Of course, those districts look highly artificial. A seemingly obvious way to curtail gerrymandering would be to place restrictions on the shapes of the districts and disallow the tentacled monstrosities that we often see on American electoral maps. Indeed, many states impose such rules. Although it might seem like mandating “normal” district shapes would go a long way toward ameliorating the problem, clever researchers have applied a certain geometric theorem to show how that’s a bunch of baloney.
Let’s revisit our example: a total of 80 voters consisting of 60 Purple Party supporters and 20 Yellow Party supporters. The ham sandwich theorem tells us that no matter how they’re distributed, we can draw a straight line with exactly half of the Purple voters and half of the Yellow voters on either side (30 Purple and 10 Yellow on both sides). Now treat the two areas you’ve created as new ham sandwiches, splitting each in half with its own straight line so that every resulting region contains 15 Purples and five Yellows. Purple now has the same gerrymandered advantage as before (it wins every district), but the resulting regions are all simple shapes with straight-line boundaries!

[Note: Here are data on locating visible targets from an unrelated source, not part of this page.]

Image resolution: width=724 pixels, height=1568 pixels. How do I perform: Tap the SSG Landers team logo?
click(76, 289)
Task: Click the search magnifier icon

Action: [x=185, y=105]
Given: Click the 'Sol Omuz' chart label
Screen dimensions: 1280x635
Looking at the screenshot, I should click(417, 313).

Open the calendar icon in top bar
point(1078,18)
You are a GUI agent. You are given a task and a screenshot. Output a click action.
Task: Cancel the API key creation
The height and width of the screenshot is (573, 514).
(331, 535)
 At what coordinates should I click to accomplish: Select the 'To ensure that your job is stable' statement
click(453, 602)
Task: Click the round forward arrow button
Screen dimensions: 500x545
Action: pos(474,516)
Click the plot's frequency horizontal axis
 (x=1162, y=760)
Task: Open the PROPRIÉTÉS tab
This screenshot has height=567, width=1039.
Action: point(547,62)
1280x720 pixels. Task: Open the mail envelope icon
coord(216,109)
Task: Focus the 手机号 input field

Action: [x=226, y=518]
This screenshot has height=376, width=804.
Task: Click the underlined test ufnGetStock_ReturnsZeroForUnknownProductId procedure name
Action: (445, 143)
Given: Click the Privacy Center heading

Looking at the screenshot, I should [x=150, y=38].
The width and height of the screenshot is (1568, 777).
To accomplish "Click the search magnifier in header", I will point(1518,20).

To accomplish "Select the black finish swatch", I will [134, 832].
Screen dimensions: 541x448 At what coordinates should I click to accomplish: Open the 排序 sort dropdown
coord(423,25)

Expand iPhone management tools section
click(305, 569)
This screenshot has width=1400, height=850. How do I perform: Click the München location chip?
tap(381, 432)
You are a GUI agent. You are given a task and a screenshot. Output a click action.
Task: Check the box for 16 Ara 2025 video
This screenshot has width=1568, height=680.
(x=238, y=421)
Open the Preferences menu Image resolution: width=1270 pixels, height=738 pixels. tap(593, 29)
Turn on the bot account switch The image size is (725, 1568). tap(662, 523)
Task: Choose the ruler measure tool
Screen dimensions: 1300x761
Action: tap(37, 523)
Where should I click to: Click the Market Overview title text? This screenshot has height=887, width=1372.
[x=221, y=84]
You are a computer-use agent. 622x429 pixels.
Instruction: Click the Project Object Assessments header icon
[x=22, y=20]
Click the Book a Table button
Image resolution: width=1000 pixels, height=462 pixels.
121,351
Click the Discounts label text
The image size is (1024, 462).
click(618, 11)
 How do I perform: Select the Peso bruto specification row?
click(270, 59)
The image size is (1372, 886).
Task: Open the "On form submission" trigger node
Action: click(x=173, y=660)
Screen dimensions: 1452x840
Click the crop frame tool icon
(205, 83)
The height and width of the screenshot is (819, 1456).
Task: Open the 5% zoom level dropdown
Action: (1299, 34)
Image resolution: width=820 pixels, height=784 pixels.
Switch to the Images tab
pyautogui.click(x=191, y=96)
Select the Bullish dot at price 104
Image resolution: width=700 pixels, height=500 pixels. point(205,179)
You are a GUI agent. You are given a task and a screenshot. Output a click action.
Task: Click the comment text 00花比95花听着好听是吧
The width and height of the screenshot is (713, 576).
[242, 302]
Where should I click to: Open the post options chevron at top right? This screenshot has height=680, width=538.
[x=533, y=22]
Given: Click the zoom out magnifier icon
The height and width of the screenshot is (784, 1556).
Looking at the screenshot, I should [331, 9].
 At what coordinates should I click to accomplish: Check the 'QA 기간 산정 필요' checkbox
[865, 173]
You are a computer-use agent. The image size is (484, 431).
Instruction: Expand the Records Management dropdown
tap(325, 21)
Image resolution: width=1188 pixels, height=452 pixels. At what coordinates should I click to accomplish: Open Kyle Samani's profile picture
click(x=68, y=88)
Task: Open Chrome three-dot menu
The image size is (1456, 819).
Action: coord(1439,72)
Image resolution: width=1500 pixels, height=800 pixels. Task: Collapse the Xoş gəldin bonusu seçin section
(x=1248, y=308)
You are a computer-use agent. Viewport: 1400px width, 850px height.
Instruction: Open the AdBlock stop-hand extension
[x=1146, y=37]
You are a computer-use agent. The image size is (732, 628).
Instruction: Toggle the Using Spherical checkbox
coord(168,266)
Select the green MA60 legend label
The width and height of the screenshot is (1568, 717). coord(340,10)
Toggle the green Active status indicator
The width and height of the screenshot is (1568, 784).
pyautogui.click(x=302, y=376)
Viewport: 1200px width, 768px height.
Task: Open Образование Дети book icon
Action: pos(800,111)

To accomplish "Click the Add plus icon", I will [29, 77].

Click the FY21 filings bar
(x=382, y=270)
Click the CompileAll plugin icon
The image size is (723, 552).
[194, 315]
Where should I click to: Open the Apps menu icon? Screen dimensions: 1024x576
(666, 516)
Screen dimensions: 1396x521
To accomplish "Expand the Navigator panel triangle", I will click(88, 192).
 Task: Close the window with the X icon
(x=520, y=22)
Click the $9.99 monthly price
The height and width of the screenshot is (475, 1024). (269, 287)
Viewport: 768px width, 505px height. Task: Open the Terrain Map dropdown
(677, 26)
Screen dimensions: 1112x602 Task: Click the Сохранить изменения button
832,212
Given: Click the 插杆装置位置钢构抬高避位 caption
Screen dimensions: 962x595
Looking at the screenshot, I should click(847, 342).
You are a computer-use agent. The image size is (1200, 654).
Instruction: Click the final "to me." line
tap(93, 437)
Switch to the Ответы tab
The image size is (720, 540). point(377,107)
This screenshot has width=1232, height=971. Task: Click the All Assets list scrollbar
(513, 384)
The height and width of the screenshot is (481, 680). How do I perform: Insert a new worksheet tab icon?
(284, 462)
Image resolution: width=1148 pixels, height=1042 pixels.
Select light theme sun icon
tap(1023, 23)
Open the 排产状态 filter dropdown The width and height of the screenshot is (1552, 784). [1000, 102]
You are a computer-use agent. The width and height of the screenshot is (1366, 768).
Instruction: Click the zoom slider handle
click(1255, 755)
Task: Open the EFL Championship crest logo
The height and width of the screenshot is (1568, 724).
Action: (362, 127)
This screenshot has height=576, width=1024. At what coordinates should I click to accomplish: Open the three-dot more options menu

Repeated ham-sandwich subdivision will always produce relatively simple districts (in math-speak, they’re convex polygons except where they potentially share a boundary with an existing state border). This means that basic regulations on the shapes of congressional districts probably can’t preclude the worst instances of gerrymandering. Although math and politics may seem like distant fields, an idle geometric diversion has taught us that the most natural-sounding solution to gerrymandering doesn’t cut the mustard.